8 Actionable Steps to Manage Poor Performance at Work
As supervisors and leaders, it can take up a huge chunk of our time and energy to deal with poor work performance from our employees. This is time we should be spending doing many other things that could be way more valuable to our team like building up strong performing employees or getting our work done. So how do we deal with these poor-performing employees? No method will guarantee you get these insubordinate employees where you want them but the steps in this article are a great start to getting these employees on track.
Continue reading for 8 steps to manage poor performance at work.
Definition of Insubordinate
Oxford’s definition of insubordinate is “defiant of authority; disobedient to orders.” Not all problem employees are insubordinate but insubordination in the workplace can be a huge issue. Not only does it cause poor employee performance with the insubordinate employee, but it can also cause many issues within the whole team. It’s imperative to deal with insubordinate employees as swiftly as possible before they cause a hostile work environment for everybody.
Steps to Manage Poor Performance at Work
1. Determine what the problem is with the employee.
This one may seem obvious to you but take some time to determine what the issue is that makes the employees poor employees. Is their work ethic lacking? Are they constantly showing up to work late? Is there friction between them and other team members? Do they just have a terrible attitude? Are they insubordinate or is there another problem? Finding out what causes poor employee performance is the first step in determining a solution.
Typically, the issue with a poor-performing or insubordinate employee boils down to a motivation issue, an ability issue, an attitude issue, or a mixture of those factors. These issues require different methods and actions to correct them. An ability issue may require more training or moving the employee to another job in the company that suits their abilities a little better. A motivation or attitude issue requires feedback and goals to increase employee engagement and get the employee up to at least a functional level. No matter what the problem is, communication is key.
2. Conduct good feedback with the poor-performing employee.
Giving feedback to insubordinate employees that have caused you so much stress, can be tough but change must come to the poor employee performance. Many times, these employees are not even aware they are doing anything wrong. Feedback not only allows you to let the employee know what they are doing wrong but also allows you to determine why the employee is doing it that way.

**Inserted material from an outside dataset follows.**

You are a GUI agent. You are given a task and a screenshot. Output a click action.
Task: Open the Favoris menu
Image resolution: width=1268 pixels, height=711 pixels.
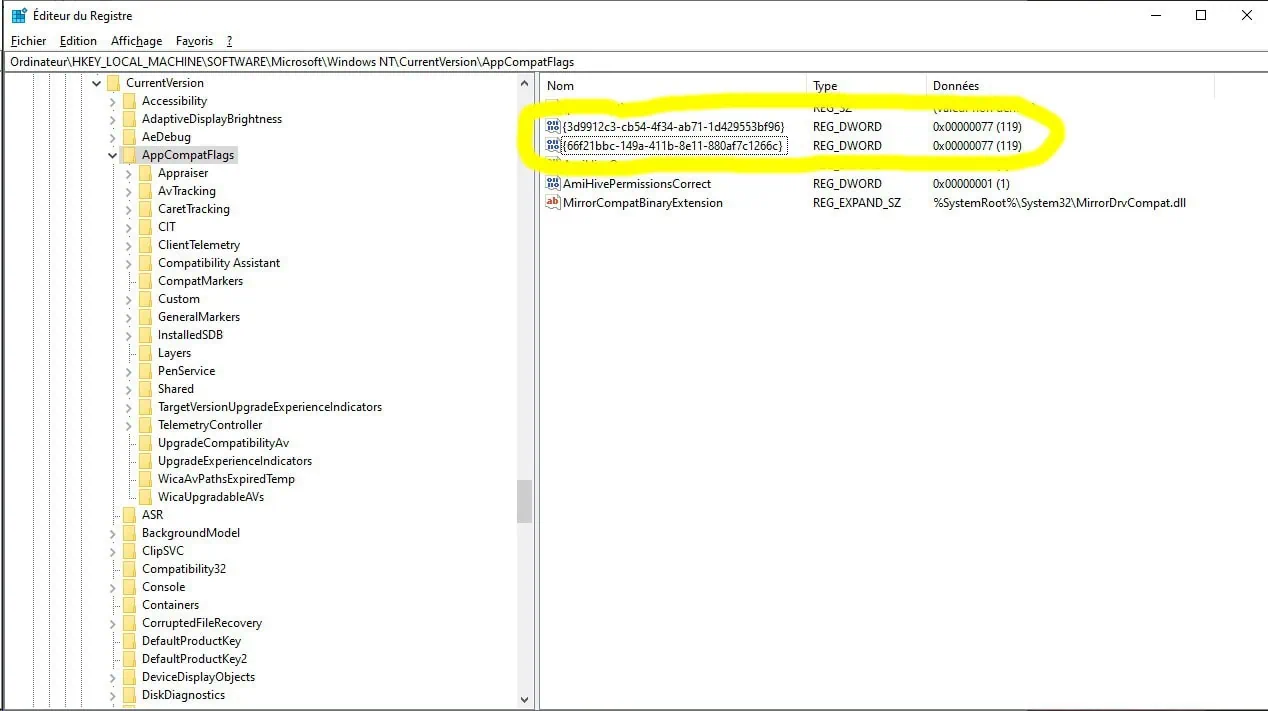(194, 41)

These feedback sessions should be two-way communication with the employee. Not only is it important for them to listen to what you are saying but it is equally important to listen to what they say. Ideally, you want to agree with the employee on how they are going to improve their poor employee performance and get where you want them to be.
Make sure you also discuss with the employee what they are doing well so that continues. Follow-up feedback sessions are required regardless of whether the employee has changed their ways or not. Let them know what you see them trying on and what they still need to work on.
For more information on giving good feedback see my previous article The Importance of Feedback in the Workplace.
3. Ask the difficult employee what they need.
As a manager or supervisor, it is important to approach a poor-performing employee with empathy and understanding. One way to do this is to ask the employee what you can do to help them fix their poor work performance. This question shows the employee that you are taking responsibility for their performance and that you are committed to helping them improve.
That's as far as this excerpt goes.